Зависть, или Идиш в Америке | страница 13



— Этот вид предназначен тебя вдохновлять, — говорит Сатана. — Посмотри в окно и полюбуйся.

За окном нет ничего, кроме Огня, он картинно бушует, переливается неземными красками, взвивается невиданной формы языками.

— Это прекрасно, — восхищается поэт.

— Вот именно, — соглашается Сатана. — Он вдохновит тебя на новые стихи, их будет много.

— Да, да! О, повелитель, позволь начать немедленно!

— Для этого я тебя сюда и привел, — говорит Сатана. — Так что садись и пиши, раз уж удержу нет. Но с одним условием. Как закончишь строфу, ты должен вышвырнуть ее в окно, вот так. — И для наглядности метнул туда чистый листок.

Огненный вихрь подхватил его и понес к пламени, в самое пекло.

— Не забывай, что ты в аду, — сурово говорит Сатана. — Здесь ты пишешь лишь для забвения.

Поэт кидается в слезы.

— Да какая разница! Там было то же самое. О Цврдл, проклинаю тебя за то, что ты меня взрастил!

— Ну, никак до него не дойдет, — раздраженно говорит Сатана. — Глюп-глюп-глюп-глюп-глюп-глюп-глюп! Теперь пиши.

Несчастный поэт начал строчить, один стих за другим и — подумать только: вдруг он забыл все слова цврлдского, которые знал; он писал все быстрее и быстрее, держался за перо так, словно, если бы не оно, он взмыл бы в воздух, он писал по-голландски и по-английски, по-немецки и по-турецки, на сантали и сенегальском, на саами и курдском, на валлийском и ретороманском, ниассанском и никобарском, на ганчинском и ибанаг, на хо и кхмерском, на ро и волапюке, на чагатайском и шведском, на тулу и русском, на ирландском и калмыцком! Он писал на всех языках кроме цврдлского, и каждое написанное стихотворение он вынужден был швырять в окно, потому что все они никуда не годились, хоть он этого и не понимал…

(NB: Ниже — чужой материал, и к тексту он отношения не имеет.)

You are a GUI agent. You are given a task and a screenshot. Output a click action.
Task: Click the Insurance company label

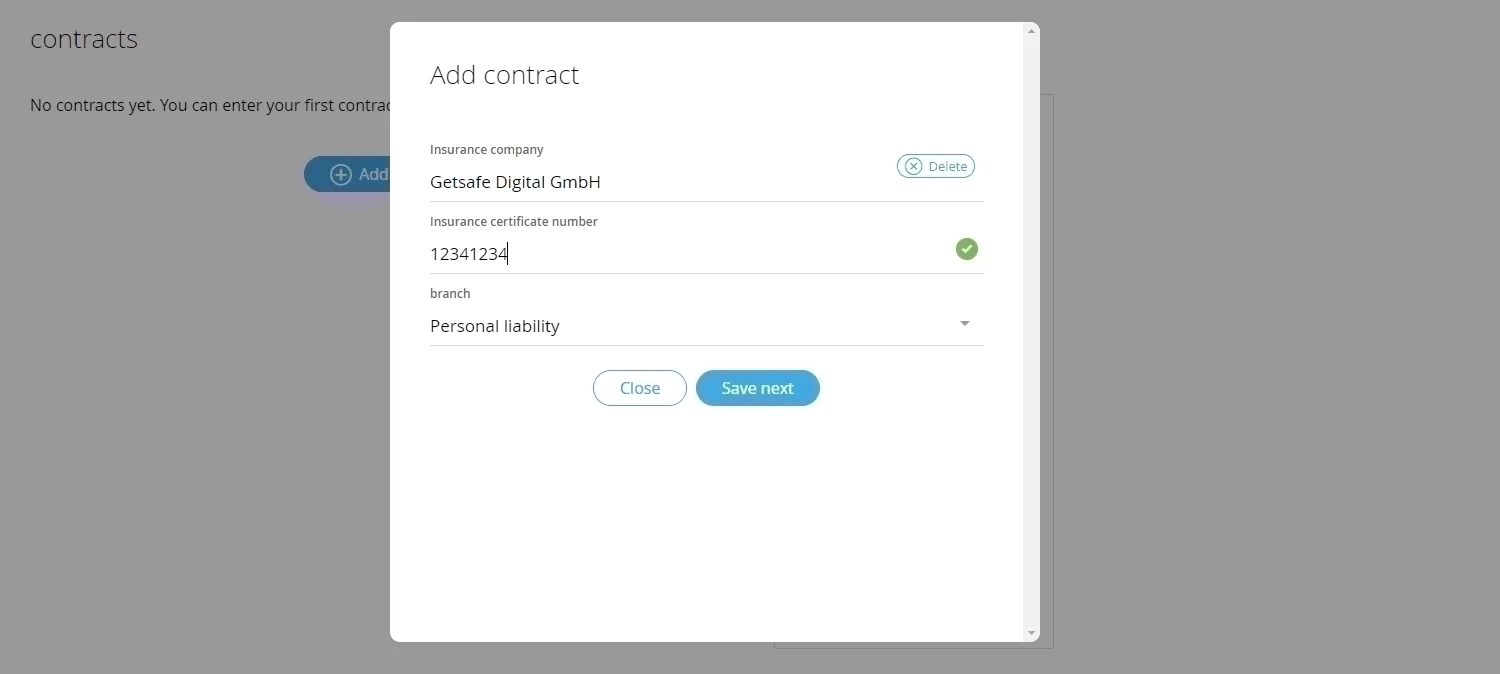pos(487,150)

Эдельштейн, предавшийся гневным размышлениям, не уловил, чем кончился рассказ. Но конец был жестокий, и Сатана опять захватил власть: он убил надежду одним из типичных островерских афоризмов, тугим, набрякшим, как фаллос, и все равно бесплодным. Кругом волнами взмывал наводящий ужас хохот, он несся на Эдельштейна, намереваясь разбить его в щепки. Хохот в честь Островера. Шуточки, шуточки — им всем нужны только шуточки!

— Баумцвейг, — сказал он и, наклонившись к нему, прижался к воротнику Полы (ниже которого располагались ее пухлые груди), — он это назло делает, видишь?

Но Баумцвейг отдался хохоту. Как только рот не разорвал.

— Сукин сын! — воскликнул он.

— Сукин сын, — задумчиво повторил Эдельштейн.

— Он подразумевал тебя, — сказал Баумцвейг.